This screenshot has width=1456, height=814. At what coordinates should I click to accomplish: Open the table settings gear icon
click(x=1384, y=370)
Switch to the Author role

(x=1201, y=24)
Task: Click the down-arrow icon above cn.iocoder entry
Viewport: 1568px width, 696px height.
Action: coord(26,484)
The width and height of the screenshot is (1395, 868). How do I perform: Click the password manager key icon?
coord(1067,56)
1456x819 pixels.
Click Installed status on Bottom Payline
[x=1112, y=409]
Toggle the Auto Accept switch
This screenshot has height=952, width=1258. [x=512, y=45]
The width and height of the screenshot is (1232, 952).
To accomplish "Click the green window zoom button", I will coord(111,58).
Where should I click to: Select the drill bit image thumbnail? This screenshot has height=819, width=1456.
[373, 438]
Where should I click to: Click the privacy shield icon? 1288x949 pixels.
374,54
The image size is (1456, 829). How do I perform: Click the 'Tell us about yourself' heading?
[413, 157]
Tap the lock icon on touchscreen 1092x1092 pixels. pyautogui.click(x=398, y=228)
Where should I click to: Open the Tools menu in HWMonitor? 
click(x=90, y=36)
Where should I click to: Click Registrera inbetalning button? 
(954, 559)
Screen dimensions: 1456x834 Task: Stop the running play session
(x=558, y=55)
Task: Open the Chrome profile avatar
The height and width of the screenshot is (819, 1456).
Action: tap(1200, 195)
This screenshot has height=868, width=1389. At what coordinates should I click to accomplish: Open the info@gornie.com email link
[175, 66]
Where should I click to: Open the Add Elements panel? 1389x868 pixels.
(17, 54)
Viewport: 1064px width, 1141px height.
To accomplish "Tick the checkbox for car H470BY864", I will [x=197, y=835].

**ABOUT THIS TASK**
Would you give the number of lines above that hold "will"? Only the number is needed.

**RESULT**
2